Inca diz que errou e reforça exame para câncer de próstata

“O Inca (Instituto Nacional de Câncer) errou. Houve equívoco de um técnico que se confundiu e transmitiu uma informação errada”, afirma Luiz Borges, presidente do instituto.

Agência Estado |

Na semana passada, técnicos do Inca afirmaram que só deveria procurar o médico para fazer exames de dosagem de PSA e de toque retal pacientes com sintomas de câncer de próstata ou quem tivessem histórico familiar da doença. Para os demais, ficou o entendimento de que ele não seria mais necessário, contrariando as recomendações médicas tidas como consenso até então.

“Nossa recomendação é que todo homem acima dos 45 anos faça anualmente exames para detecção do câncer de próstata”, reforça Borges. O caso provocou controvérsia que envolveu outros especialistas e sociedades médicas, que reagiram contestando a informação e levando o instituto a se pronunciar para esclarecer o assunto.

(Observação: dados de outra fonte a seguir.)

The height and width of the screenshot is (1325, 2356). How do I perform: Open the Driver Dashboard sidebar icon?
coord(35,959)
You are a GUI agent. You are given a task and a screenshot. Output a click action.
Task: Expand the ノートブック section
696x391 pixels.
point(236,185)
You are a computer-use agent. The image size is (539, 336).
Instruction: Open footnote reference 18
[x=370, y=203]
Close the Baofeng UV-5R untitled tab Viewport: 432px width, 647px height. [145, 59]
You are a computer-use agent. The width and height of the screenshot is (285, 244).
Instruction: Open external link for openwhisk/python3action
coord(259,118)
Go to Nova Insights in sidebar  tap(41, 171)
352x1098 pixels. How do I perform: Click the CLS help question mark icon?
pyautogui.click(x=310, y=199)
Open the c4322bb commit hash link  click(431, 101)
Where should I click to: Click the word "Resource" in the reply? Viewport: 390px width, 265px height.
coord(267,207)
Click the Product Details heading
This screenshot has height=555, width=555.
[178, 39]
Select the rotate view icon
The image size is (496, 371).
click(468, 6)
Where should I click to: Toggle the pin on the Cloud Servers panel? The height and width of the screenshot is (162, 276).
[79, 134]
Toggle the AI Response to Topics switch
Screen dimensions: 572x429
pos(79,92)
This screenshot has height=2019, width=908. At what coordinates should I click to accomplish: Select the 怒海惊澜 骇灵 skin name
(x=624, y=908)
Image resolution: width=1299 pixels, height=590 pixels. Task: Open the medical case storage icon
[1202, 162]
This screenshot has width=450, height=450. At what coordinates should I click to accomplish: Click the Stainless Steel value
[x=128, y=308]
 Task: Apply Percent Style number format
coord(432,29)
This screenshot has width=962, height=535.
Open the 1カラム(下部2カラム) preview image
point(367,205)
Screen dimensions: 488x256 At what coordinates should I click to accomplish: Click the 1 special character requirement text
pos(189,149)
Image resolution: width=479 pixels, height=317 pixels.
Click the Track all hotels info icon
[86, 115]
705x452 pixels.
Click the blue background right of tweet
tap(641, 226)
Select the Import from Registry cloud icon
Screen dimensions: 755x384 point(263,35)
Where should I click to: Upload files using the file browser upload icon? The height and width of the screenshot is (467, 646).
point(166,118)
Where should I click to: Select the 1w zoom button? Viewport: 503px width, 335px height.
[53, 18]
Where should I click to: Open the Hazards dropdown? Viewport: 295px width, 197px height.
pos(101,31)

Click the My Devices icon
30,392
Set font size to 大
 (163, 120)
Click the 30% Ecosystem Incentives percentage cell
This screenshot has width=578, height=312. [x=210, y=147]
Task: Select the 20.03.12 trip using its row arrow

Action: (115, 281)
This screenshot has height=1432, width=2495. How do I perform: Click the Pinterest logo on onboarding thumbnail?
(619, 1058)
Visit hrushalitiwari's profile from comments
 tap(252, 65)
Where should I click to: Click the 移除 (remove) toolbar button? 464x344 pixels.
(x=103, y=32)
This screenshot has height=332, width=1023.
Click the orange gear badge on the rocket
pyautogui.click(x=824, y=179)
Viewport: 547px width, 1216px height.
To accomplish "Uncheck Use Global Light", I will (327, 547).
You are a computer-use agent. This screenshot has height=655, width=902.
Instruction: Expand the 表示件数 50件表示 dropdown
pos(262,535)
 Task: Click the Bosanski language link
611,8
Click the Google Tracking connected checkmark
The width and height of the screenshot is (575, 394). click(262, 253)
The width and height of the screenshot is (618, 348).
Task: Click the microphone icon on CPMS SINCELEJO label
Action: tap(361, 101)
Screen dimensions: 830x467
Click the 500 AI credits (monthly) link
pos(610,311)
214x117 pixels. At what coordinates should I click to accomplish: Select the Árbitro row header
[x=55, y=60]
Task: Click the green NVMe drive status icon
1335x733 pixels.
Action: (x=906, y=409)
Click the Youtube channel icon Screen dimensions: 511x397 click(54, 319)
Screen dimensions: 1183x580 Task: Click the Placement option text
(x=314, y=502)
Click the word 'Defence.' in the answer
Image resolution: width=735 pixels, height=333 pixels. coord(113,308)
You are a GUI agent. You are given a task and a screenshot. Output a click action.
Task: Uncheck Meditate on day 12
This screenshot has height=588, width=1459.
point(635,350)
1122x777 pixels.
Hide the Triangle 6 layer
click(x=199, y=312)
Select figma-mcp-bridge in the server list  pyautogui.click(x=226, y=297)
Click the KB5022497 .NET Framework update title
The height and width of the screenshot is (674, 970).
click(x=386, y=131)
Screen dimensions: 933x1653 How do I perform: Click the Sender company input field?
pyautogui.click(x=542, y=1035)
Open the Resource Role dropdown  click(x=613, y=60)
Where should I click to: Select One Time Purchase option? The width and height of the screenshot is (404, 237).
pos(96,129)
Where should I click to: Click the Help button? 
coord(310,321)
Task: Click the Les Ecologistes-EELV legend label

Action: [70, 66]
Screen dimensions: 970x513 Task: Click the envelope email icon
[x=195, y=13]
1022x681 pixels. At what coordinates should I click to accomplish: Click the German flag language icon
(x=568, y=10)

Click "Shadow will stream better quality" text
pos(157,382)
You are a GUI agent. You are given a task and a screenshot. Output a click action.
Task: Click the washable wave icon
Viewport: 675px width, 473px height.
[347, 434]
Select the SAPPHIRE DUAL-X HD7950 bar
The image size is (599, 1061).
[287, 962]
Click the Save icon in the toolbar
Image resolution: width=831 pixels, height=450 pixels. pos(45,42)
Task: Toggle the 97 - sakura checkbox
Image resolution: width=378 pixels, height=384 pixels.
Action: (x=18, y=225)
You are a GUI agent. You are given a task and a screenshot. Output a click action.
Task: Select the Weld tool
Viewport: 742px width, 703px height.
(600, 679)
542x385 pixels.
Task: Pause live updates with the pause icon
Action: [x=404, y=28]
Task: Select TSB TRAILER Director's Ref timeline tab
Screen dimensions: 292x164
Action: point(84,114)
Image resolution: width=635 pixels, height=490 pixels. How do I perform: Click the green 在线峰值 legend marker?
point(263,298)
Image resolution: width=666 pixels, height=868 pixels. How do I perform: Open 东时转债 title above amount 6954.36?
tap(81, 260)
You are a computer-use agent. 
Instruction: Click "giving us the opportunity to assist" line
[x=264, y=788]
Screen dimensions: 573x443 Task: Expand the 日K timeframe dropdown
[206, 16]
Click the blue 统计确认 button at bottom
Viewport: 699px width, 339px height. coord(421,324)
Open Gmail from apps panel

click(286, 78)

Borges admite ter recebido, pela ouvidoria da instituição, centenas de reclamações e pedidos de esclarecimento. Ele explica que a posição do instituto sobre o tema está definida em documento assinado em 2002 com a Sociedade Brasileira de Urologia. Nele, a indicação do exame anual, tanto de toque quanto da dosagem de PSA, é indicada a todos os homens como prevenção. “Desde então, nada mudou e nossa posição continua a mesma para os homens a favor do exame de rotina”, diz.